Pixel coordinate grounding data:
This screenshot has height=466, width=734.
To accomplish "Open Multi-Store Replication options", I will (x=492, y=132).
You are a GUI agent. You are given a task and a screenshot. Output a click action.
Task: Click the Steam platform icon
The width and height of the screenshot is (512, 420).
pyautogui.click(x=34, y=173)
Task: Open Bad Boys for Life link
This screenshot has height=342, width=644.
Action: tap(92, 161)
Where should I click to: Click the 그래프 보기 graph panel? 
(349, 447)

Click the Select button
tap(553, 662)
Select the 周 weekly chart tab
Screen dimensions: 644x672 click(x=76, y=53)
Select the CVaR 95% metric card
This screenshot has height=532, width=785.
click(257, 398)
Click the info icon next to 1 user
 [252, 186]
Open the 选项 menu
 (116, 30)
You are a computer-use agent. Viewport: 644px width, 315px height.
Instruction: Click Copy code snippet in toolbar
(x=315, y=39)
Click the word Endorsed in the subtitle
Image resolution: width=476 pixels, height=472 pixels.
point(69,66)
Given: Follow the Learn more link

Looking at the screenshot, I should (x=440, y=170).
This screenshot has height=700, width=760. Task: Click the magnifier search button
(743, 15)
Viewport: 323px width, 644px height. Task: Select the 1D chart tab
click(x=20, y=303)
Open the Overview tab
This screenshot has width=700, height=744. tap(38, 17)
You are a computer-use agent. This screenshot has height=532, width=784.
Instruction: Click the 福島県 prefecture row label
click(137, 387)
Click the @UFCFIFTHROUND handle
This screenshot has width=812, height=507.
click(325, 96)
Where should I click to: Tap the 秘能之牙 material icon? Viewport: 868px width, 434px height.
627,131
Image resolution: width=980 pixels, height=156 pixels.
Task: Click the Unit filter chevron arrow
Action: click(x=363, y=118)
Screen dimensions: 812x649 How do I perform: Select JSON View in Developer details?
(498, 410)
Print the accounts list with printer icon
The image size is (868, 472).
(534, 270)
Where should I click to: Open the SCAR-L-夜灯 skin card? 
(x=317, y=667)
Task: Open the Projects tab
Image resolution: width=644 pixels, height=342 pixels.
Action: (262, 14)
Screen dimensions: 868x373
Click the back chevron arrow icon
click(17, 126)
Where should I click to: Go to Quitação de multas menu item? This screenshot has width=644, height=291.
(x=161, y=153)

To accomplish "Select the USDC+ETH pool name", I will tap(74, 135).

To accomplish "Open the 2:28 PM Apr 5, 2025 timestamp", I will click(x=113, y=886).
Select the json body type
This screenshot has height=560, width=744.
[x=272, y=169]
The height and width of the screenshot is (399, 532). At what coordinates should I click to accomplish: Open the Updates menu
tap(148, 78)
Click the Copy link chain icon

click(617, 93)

WHAT THIS TASK INVOLVES: Return every record exactly as it was given.

SOLUTION TO THE EXERCISE:
This screenshot has height=466, width=734.
To accomplish "Open Multi-Store Replication options", I will (x=492, y=132).
You are a GUI agent. You are given a task and a screenshot. Output a click action.
Task: Click the Steam platform icon
The width and height of the screenshot is (512, 420).
pyautogui.click(x=34, y=173)
Task: Open Bad Boys for Life link
This screenshot has height=342, width=644.
Action: tap(92, 161)
Where should I click to: Click the 그래프 보기 graph panel? 
(349, 447)

Click the Select button
tap(553, 662)
Select the 周 weekly chart tab
Screen dimensions: 644x672 click(x=76, y=53)
Select the CVaR 95% metric card
This screenshot has height=532, width=785.
click(257, 398)
Click the info icon next to 1 user
 [252, 186]
Open the 选项 menu
 (116, 30)
You are a computer-use agent. Viewport: 644px width, 315px height.
Instruction: Click Copy code snippet in toolbar
(x=315, y=39)
Click the word Endorsed in the subtitle
Image resolution: width=476 pixels, height=472 pixels.
point(69,66)
Given: Follow the Learn more link

Looking at the screenshot, I should (x=440, y=170).
This screenshot has height=700, width=760. Task: Click the magnifier search button
(743, 15)
Viewport: 323px width, 644px height. Task: Select the 1D chart tab
click(x=20, y=303)
Open the Overview tab
This screenshot has width=700, height=744. tap(38, 17)
You are a computer-use agent. This screenshot has height=532, width=784.
Instruction: Click the 福島県 prefecture row label
click(137, 387)
Click the @UFCFIFTHROUND handle
This screenshot has width=812, height=507.
click(325, 96)
Where should I click to: Tap the 秘能之牙 material icon? Viewport: 868px width, 434px height.
627,131
Image resolution: width=980 pixels, height=156 pixels.
Task: Click the Unit filter chevron arrow
Action: click(x=363, y=118)
Screen dimensions: 812x649 How do I perform: Select JSON View in Developer details?
(498, 410)
Print the accounts list with printer icon
The image size is (868, 472).
(534, 270)
Where should I click to: Open the SCAR-L-夜灯 skin card? 
(x=317, y=667)
Task: Open the Projects tab
Image resolution: width=644 pixels, height=342 pixels.
Action: (262, 14)
Screen dimensions: 868x373
Click the back chevron arrow icon
click(17, 126)
Where should I click to: Go to Quitação de multas menu item? This screenshot has width=644, height=291.
(x=161, y=153)

To accomplish "Select the USDC+ETH pool name", I will tap(74, 135).

To accomplish "Open the 2:28 PM Apr 5, 2025 timestamp", I will click(x=113, y=886).
Select the json body type
This screenshot has height=560, width=744.
[x=272, y=169]
The height and width of the screenshot is (399, 532). At what coordinates should I click to accomplish: Open the Updates menu
tap(148, 78)
Click the Copy link chain icon

click(617, 93)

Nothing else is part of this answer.